Monsieur le président, mesdames, messieurs les ministres, mes chers collègues, ce projet de loi de financement de la sécurité sociale pour 2023 est le premier que nous examinons sous l’empire d’un cadre organique rénové, qui était censé, en particulier, améliorer nos délais d’examen et renforcer l’information du Parlement.
Or je pense que nous n’avons jamais connu de délais d’examen aussi courts et dégradés. À cet égard, je tiens à rendre hommage à nos rapporteurs, qui n’ont pas ménagé leurs efforts pour présenter à la commission, puis au Sénat, une position cohérente sur ce texte.
Quant à l’information du Parlement, nous aurons sans doute encore à y travailler, la loi organique n’étant pas suffisante pour atteindre les objectifs fixés.
Sur le fond, nous aurions pu attendre, dans les circonstances de l’engagement de la responsabilité du Gouvernement, un texte resserré sur l’essentiel, traçant quelques axes stratégiques pour l’avenir de la sécurité sociale.
L’article 49, alinéa 3, de la Constitution ne nous aura pourtant pas épargné un texte bavard, dont le volume a encore une fois plus que doublé.
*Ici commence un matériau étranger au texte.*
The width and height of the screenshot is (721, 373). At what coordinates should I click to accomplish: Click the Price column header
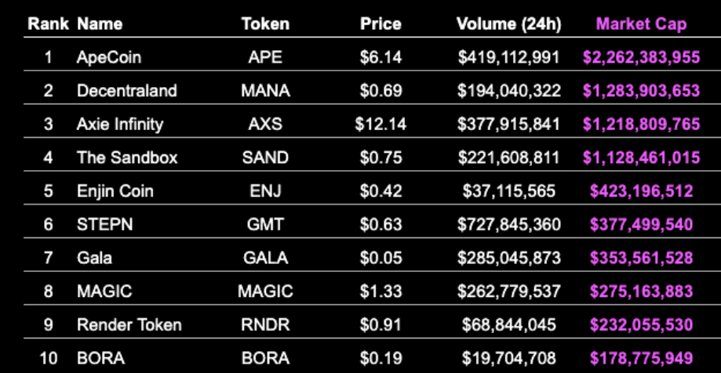click(381, 24)
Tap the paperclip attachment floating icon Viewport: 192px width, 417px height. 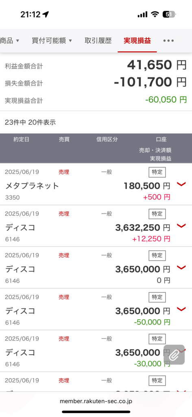174,355
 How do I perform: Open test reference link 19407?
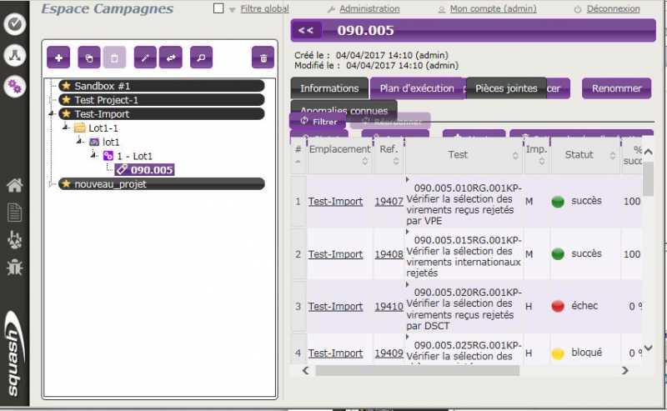389,202
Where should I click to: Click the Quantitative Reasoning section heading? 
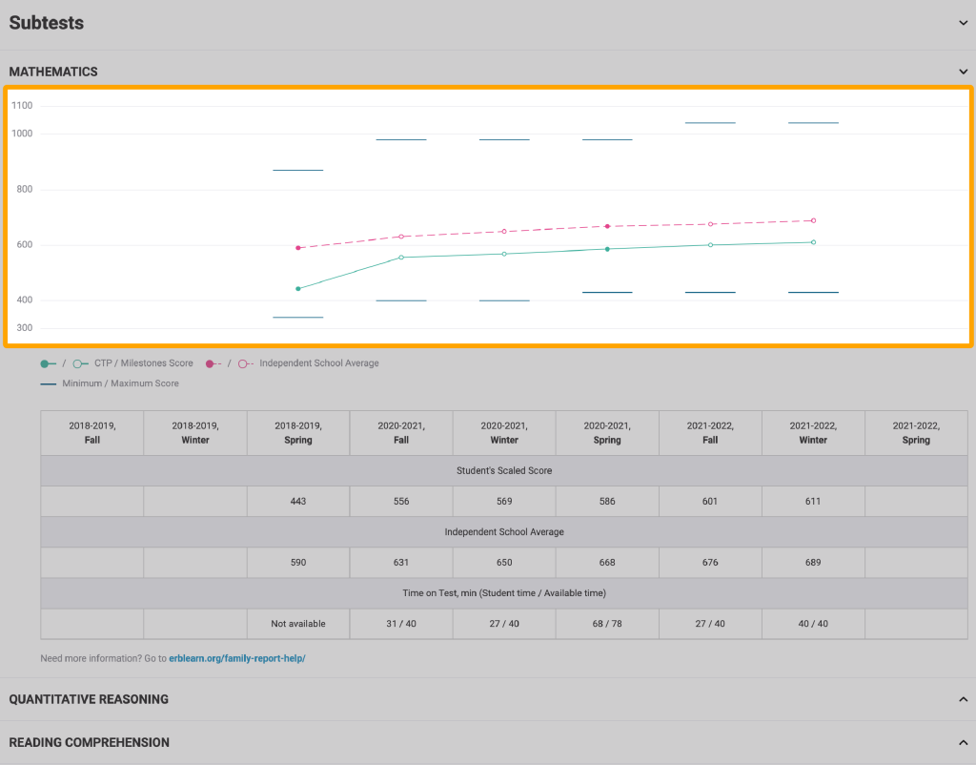[x=89, y=699]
Le PLFSS est lesté non seulement de quelques fonds de tiroir des ministères, mais aussi de nombreuses demandes de rapports, dont l’effet concret sur le cours des choses est inversement proportionnel à l’émotion suscitée par leur adoption.
Je n’évoquerai pas dans le détail des dispositions, certes sympathiques, mais dont la place dans le texte n’est pas toujours évidente. C’est sans doute qu’il demeure un malentendu assez fort sur ce qui nous occupe aujourd’hui.
Le PLFSS n’est pas le lieu d’une discussion prospective sur notre système de santé, ni même sur l’organisation de notre protection sociale en général. Il devrait être un des points d’orgue de notre vie démocratique, le moment où le Gouvernement et le Parlement justifient, devant nos concitoyens, du bon emploi des sommes qui leur sont demandées pour le financement de la protection sociale.
Rappelons que nous allons franchir, l’année prochaine, le cap symbolique des 600 milliards d’euros de dépenses. C’est bien plus que le budget de l’État ; c’est bien plus que le financement d’autres politiques publiques, qui ont toutes leur importance, que l’on songe à la défense, à l’éducation et à la recherche, ou encore à la justice, pour n’en citer que quelques-unes.
Dans un contexte où les Français souffrent de la hausse des prix et de conditions de vie de plus en plus difficiles, nous sommes ici pour justifier des prélèvements qui sont effectués sur leurs revenus afin de leur assurer une protection solidaire.
En effet, malgré les sommes très importantes qui lui sont consacrées, notre modèle social est en crise structurelle. L’hôpital semble en plus mauvaise posture qu’au plus fort de la crise, l’accès aux soins souffre d’inégalités insupportables, qu’elles soient sociales ou territoriales. Les retraites sont mises à l’épreuve de la démographie et nous abordons, non sans inquiétude et dans l’impréparation, le mur de la dépendance des générations du papy-boom.
Alors que le modèle solidaire de notre protection sociale est menacé, que nous propose ce texte ? Un statu quo quelque peu incompréhensible en ce que le tableau d’équilibre avant mesures nouvelles est identique à celui après mesures, à cela près que des dépenses nouvelles sont venues absorber les recettes nouvelles.
Nous sommes responsables devant les Français de l’efficacité de la dépense publique et de la préparation du pays aux défis de demain. C’est à cela que nous devrions consacrer nos débats d’aujourd’hui.
Comment sortir d’une économie de crise ? Comment faire face à l’inflation et à la remontée des taux d’intérêt, alors que la dette sociale s’est accumulée ? Comment accueillir l’innovation et favoriser le vieillissement en bonne santé ?
Nous n’avons trouvé aucune réponse à ces questions dans le PLFSS. Néanmoins, en responsabilité, portée par l’exigence que nous devons aux Français et par un attachement profond à la soutenabilité de notre modèle social afin de pouvoir le laisser aux générations futures, la commission des affaires sociales vous en proposera quelques-unes.
Ces réponses passent par une adaptation de notre modèle social aux défis du moment, mais aussi par un renforcement de la reddition des comptes du Gouvernement devant le Parlement et, à travers lui, devant l’ensemble de nos concitoyens.